Given text:
MillwallSport

Millwall boss gives detailed reason why he isn’t feeling down after Championship unbeaten run was ended

Millwall manager Gary Rowett is far from despondent after their eight-game unbeaten run was ended at Stoke City.

The Lions head into the international break in 10th place in the Championship ahead of what looks to be a pivotal fixture at Luton next weekend.

Only the Hatters and Nottingham Forest have taken more points (21) than Millwall (20) over the last 10 fixtures.

And Rowett knew the Lions’ mammoth effort – when combined with a significant injury list – would eventually take its toll.

Millwall were superb in emphatically halting Huddersfield’s 17-game undefeated run last week but had to go again at the Bet365 Stadium less than 72 hours later.

“We track our physical performance over the season, so I know exactly what is a big effort and what is not a big effort,” said Lions boss Rowett. “I know people can also see it by eye. You could see clearly that Wednesday night [against Huddersfield] was a massive effort.

“Let’s take Scottie Malone and Jed [Wallace] because they are probably two of the players who run with the most intensity, sprint the most distances and the quickest over a longer period. They are more explosive athletes than say centre-halves and what they have to do in the game.

Dataset:
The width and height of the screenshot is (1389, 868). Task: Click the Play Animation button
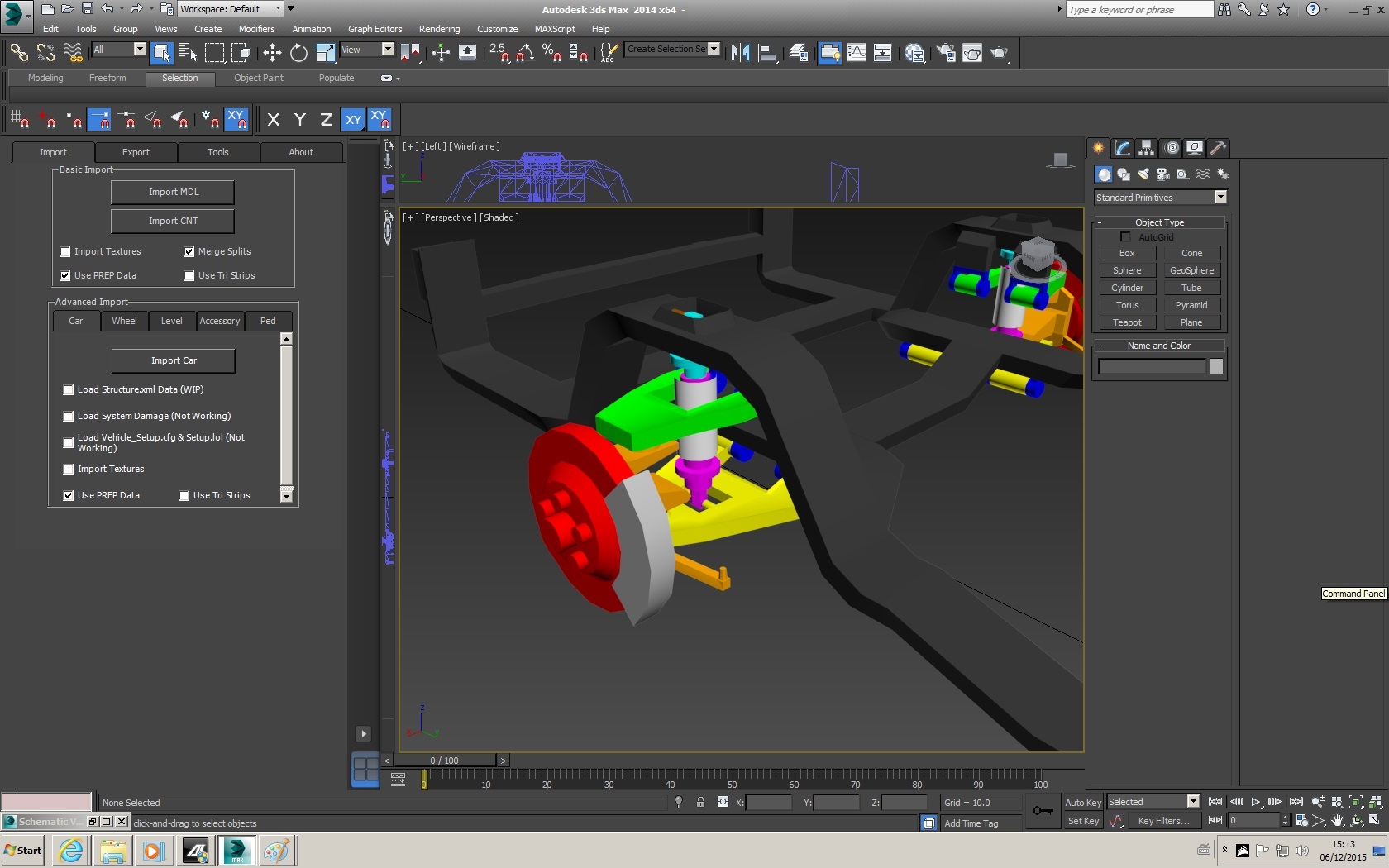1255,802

--

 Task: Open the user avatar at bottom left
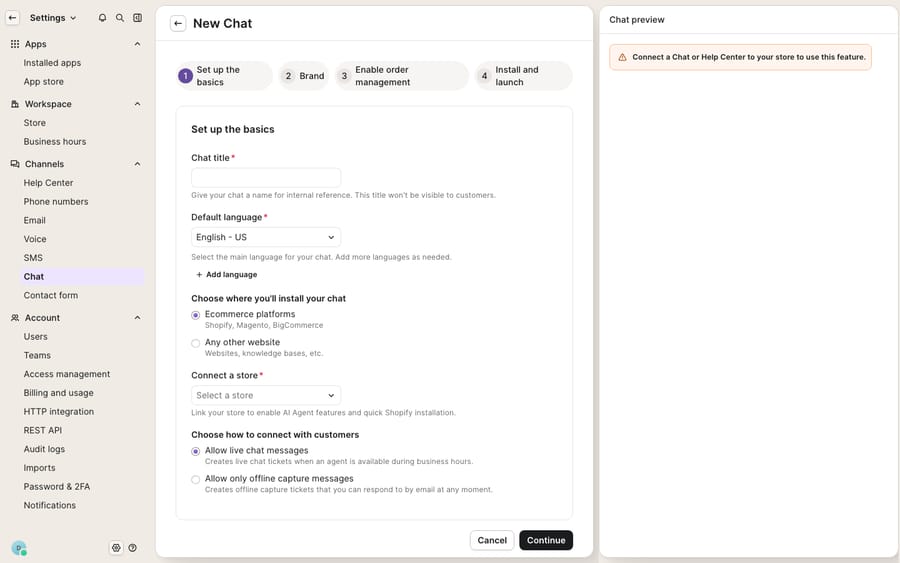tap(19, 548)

What is needed: Retype the Millwall article word for word, everything from "Millwall boss gives" down to "Luton next weekend.".

Output:
Millwall boss gives detailed reason why he isn’t feeling down after Championship unbeaten run was ended

Millwall manager Gary Rowett is far from despondent after their eight-game unbeaten run was ended at Stoke City.

The Lions head into the international break in 10th place in the Championship ahead of what looks to be a pivotal fixture at Luton next weekend.